EXERCISE PROMPT => Your answer should consist of every line in the records that holds "magnifier".

RECORDS PROVIDED =>
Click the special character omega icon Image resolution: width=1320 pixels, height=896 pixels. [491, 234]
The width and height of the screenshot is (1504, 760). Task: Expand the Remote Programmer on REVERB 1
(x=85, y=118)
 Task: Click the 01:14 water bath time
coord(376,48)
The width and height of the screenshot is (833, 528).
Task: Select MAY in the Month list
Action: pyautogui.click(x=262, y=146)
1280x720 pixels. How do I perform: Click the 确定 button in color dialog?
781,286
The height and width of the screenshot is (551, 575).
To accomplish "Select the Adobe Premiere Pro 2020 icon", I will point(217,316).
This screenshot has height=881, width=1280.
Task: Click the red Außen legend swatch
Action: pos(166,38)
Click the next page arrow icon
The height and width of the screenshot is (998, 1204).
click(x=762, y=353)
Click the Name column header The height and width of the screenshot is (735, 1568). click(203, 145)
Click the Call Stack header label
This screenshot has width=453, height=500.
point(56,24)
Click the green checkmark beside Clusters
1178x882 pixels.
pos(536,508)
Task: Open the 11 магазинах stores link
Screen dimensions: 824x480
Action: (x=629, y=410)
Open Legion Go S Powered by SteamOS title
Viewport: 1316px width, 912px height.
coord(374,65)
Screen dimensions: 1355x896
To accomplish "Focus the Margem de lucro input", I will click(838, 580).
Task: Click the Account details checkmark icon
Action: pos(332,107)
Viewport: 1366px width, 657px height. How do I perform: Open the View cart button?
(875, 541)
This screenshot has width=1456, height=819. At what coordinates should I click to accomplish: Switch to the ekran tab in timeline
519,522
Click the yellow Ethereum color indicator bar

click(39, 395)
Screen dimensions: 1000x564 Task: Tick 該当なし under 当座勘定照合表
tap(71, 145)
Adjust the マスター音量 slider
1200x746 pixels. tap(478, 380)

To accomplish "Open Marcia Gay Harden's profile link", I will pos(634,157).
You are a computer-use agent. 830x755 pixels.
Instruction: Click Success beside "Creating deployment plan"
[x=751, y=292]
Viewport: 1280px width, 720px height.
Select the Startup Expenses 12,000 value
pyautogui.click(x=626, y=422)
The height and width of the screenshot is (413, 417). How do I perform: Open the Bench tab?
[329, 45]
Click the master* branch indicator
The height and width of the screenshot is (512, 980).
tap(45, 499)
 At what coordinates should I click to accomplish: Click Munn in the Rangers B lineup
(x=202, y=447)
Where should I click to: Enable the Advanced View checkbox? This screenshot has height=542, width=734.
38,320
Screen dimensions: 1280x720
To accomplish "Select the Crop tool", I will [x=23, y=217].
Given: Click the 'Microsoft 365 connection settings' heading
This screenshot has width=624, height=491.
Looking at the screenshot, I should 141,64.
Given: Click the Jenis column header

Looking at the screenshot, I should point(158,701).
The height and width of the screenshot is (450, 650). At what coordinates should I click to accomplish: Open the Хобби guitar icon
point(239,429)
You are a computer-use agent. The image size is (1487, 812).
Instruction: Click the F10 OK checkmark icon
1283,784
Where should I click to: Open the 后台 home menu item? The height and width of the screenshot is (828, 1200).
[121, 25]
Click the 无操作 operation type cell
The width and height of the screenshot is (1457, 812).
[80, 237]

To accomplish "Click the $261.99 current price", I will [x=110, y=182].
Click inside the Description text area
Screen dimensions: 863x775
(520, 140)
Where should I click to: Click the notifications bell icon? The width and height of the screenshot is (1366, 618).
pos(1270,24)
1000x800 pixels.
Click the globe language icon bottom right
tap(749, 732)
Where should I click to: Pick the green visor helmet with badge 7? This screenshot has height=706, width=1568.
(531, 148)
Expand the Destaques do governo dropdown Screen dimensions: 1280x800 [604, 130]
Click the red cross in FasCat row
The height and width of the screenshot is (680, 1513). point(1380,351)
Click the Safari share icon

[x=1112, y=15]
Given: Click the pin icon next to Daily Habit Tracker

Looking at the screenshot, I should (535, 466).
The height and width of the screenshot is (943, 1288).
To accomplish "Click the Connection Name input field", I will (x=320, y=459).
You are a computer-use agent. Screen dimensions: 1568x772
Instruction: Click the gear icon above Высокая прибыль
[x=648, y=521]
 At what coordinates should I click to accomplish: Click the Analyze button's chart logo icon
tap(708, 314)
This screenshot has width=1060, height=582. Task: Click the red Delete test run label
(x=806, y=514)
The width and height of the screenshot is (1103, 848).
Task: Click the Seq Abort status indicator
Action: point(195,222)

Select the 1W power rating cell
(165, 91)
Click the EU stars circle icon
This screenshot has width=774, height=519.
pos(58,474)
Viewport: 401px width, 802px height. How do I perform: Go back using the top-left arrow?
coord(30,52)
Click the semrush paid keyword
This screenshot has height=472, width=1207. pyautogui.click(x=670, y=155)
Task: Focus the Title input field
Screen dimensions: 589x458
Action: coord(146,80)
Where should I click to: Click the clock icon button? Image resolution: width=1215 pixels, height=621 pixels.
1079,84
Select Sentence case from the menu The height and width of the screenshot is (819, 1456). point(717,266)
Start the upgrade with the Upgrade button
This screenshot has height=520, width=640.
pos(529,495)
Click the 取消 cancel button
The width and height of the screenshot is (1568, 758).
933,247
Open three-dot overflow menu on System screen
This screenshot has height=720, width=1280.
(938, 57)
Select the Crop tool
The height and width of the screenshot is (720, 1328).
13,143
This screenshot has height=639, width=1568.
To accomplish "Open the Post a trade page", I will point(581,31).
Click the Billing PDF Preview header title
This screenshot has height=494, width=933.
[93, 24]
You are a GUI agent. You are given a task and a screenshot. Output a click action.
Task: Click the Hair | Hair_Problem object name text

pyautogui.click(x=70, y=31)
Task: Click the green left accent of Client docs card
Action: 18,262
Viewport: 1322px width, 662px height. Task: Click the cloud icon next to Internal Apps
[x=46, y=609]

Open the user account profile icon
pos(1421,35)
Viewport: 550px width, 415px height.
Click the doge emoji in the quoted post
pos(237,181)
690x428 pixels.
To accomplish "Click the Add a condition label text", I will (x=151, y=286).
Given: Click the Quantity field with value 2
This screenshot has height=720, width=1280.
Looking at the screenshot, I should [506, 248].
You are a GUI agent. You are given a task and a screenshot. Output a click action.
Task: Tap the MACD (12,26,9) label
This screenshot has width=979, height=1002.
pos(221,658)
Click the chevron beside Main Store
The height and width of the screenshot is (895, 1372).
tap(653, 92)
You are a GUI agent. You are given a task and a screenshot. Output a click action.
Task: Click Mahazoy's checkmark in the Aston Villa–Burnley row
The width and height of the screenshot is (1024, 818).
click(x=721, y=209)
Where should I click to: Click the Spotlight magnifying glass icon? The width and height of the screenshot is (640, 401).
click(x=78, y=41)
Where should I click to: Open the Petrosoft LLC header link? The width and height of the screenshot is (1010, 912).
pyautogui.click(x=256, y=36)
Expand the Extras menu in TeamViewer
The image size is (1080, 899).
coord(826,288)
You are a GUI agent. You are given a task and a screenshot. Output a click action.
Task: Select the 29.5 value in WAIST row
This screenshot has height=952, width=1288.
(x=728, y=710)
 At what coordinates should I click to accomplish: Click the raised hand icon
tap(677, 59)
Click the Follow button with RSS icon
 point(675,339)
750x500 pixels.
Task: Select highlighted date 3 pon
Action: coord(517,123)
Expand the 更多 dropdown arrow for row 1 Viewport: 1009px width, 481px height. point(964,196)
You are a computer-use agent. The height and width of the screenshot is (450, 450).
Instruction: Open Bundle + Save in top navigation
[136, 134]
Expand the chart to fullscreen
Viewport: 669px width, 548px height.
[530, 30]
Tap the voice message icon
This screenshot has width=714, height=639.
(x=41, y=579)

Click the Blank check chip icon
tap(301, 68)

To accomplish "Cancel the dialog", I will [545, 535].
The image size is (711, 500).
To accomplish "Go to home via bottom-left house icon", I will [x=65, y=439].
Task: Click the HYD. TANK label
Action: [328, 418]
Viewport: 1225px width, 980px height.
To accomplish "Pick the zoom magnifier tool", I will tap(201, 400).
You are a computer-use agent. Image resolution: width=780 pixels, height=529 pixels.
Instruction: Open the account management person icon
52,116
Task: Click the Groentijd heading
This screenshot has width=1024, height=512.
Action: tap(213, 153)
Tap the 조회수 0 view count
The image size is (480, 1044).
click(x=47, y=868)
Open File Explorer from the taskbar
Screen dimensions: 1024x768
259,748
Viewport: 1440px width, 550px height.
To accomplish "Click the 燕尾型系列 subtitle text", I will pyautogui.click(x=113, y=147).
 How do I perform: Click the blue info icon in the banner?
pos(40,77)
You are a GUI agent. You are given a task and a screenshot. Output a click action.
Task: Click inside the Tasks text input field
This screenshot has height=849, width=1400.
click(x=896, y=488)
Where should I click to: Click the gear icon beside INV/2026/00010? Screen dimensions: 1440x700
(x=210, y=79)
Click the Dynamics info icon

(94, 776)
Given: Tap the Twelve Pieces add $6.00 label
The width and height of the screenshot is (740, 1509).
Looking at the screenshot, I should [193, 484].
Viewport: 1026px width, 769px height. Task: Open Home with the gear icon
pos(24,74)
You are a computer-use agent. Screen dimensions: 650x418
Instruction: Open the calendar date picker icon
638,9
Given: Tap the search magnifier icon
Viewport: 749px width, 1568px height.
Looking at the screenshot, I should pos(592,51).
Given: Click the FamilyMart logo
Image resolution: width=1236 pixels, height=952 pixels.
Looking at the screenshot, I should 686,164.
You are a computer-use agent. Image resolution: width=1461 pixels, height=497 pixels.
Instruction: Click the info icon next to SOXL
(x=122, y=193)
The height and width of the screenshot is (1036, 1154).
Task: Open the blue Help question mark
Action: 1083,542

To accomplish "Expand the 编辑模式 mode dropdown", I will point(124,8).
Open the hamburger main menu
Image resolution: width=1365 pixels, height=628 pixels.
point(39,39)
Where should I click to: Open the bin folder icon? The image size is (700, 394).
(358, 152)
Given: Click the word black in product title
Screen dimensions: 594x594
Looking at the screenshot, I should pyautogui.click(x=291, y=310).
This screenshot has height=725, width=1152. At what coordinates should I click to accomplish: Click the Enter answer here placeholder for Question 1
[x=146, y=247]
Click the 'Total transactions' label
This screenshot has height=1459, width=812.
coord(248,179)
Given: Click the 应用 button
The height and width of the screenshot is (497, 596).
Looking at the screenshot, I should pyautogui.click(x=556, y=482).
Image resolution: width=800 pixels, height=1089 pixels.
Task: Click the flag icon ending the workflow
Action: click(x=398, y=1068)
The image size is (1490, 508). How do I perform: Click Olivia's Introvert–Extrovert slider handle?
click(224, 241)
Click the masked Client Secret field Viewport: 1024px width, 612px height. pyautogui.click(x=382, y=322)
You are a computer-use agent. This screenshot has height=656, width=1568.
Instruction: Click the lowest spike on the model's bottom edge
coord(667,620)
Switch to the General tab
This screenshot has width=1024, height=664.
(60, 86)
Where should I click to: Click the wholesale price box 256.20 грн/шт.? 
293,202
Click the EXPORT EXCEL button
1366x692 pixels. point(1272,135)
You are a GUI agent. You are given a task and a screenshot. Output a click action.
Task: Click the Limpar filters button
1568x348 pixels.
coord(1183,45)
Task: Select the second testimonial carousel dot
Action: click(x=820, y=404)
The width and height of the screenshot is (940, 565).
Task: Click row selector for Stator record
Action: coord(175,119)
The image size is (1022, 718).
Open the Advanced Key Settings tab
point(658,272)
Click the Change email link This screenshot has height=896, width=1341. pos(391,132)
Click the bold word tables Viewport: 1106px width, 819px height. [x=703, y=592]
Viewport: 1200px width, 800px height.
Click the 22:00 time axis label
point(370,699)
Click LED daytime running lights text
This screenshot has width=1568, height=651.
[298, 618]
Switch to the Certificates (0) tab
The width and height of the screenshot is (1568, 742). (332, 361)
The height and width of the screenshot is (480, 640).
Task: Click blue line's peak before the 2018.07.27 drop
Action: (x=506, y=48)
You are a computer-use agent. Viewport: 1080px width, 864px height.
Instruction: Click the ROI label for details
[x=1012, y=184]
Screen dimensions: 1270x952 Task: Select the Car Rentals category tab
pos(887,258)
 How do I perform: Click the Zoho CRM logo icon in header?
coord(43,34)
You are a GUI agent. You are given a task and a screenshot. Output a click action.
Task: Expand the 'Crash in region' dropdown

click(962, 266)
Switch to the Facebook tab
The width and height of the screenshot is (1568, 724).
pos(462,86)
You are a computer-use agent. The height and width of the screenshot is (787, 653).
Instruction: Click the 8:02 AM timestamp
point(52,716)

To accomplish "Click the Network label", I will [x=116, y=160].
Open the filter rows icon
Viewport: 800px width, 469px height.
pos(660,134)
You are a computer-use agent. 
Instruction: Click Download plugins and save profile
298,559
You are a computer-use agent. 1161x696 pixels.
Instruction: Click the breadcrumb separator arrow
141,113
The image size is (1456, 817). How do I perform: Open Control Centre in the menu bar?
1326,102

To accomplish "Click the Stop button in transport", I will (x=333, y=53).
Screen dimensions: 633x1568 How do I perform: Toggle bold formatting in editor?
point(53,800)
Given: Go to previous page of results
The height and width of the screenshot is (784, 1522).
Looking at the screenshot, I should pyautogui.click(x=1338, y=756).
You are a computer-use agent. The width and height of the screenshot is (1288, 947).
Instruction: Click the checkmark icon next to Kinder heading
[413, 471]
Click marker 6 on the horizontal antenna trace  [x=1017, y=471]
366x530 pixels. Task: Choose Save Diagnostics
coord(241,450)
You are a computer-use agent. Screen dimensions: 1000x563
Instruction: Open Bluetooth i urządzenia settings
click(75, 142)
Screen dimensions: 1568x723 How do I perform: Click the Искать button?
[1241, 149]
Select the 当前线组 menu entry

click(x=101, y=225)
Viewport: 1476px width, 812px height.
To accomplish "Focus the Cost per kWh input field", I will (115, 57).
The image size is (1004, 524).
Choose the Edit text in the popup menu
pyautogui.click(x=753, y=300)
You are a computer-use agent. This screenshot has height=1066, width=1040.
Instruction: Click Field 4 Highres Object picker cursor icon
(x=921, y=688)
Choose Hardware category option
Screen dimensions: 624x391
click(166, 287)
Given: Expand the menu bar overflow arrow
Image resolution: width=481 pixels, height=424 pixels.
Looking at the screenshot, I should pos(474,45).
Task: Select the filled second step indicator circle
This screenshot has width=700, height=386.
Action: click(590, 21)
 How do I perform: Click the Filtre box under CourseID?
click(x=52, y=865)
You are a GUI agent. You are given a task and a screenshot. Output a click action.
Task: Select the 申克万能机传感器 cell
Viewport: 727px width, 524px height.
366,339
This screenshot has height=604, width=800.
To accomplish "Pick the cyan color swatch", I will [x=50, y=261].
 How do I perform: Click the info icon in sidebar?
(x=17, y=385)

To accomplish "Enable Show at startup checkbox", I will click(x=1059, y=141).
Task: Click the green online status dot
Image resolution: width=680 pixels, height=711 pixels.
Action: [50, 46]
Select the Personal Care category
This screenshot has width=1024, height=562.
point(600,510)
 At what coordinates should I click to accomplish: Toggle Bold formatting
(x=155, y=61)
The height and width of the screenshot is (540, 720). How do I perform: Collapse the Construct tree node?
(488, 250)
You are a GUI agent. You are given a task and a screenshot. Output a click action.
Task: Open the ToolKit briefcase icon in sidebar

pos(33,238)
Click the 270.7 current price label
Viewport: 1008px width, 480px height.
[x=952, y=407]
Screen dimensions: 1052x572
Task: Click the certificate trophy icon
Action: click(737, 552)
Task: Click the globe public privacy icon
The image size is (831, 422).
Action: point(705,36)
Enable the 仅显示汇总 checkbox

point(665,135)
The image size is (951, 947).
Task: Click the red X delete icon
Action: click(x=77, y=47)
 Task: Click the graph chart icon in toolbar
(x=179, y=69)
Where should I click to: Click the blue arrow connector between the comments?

FINAL ANSWER =>
To accomplish "Pick the zoom magnifier tool", I will tap(201, 400).
Given: Tap the search magnifier icon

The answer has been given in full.